I have had the 'locking' in my back- went to chiros for 15 years several times per week to hopefully 'unlock'- sometimes with 'suiccessful' result, others not. i havent been to a chiro for 7 weeks now (UNHEARD OF!) and doing better than when I went. My body still tries it every once in a while, but I know the drill now and it eventually goes away because there's no way it will drive me back to the docs.

In fact, if you look at some of my original posts, dave gave it to me good, because I wanted SOOO badly to go back to the chiros, and he was RIGHT!!

Lee
"A tranquil heart is life to the body, but passion is rottenness to the bones"
Stryder Posted - 09/30/2005 : 16:31:21
Hi ladyblue,

You have taken the first step, you know your unconscious anger is causing your TMS pain. Now its time to fight back.

Read thru these prior posts, look for my replies here, they may be helpful. Note that some posts are long and have multiple pages and multiple replies.

http://www.tmshelp.com/forum/topic.asp?TOPIC_ID=327&SearchTerms=broken,Stryder
http://www.tmshelp.com/forum/topic.asp?TOPIC_ID=430&SearchTerms=broken,Stryder
http://www.tmshelp.com/forum/topic.asp?TOPIC_ID=716&SearchTerms=broken,Stryder
http://www.tmshelp.com/forum/topic.asp?TOPIC_ID=1071&SearchTerms=broken,Stryder
http://www.tmshelp.com/forum/topic.asp?TOPIC_ID=1150&SearchTerms=broken,Stryder

Hope this helps, -Stryder
ladyblue Posted - 09/30/2005 : 14:53:35
Many thanks all,
Trust that the advice and suggestions are being digested and acted upon.
I do intend to beat this and for the first time ever I'm daring to see it manifest in my mind, I can almost feel the inner conflict going on when I do this and that's great...it knows I mean business!

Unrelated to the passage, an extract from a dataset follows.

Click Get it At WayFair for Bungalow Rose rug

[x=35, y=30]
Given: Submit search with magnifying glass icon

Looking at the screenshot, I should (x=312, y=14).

I'm preparing for battle and my sons cricket bat is looking increasing alluring, along with several cushions that may or may not survive...lol..indeed they may have to be sacrificed, like it or not the angers on its way out.

Great respect to you all...Jane
n/a Posted - 09/30/2005 : 10:55:39
You are definitely on to it, Jane - you've identified something vital to your recovery. When you woke up, for a moment you weren't in pain, but almost instantaneously - an energy surge.

Noticing that tiny lapse between waking and the fear surge was a big breakthrough. Something else - next time you find that pain (or any other manifestation that has been bothering you) comes on, notice that there is a tiny time lapse before the fear (or energy) surge follows it in. If your experiences are like mine - that was the start of a horrible pain-fear-escalating pain - more fear etc etc.

It was my excellent psychotherapist who put me on to 'living mindfully' - noticing all the little things that were going on in my brain - a brain which had become out-of-control.

I had to tackle TMS from two fronts - accepting and doing the psychological works outllined by Dr Sarno and I worked on the anxiety/fear thing with the help of a psychotherapist and I read widely on anxiety conditions.

I don't think there was any one writer or technique that worked above all others for me - it was more the drip, drip effect of immersing myself in well-researched information that did it - gradually, but surely. It took time, but I got there and I truly believe I have put in place defences that make a serious relapse very unlikely.

You'll get there as well - you have begun the journey to recovery.

This post is beginning to sound like something out of Star Trek's captain's log - a real mixed-metaphor fest. Still, I get a bit carried away when I start on this stuff - it honestly works! Sometimes I can hardly believe that I recovered from the terrible, hopeless state I was in three years ago, but I did; and so will you.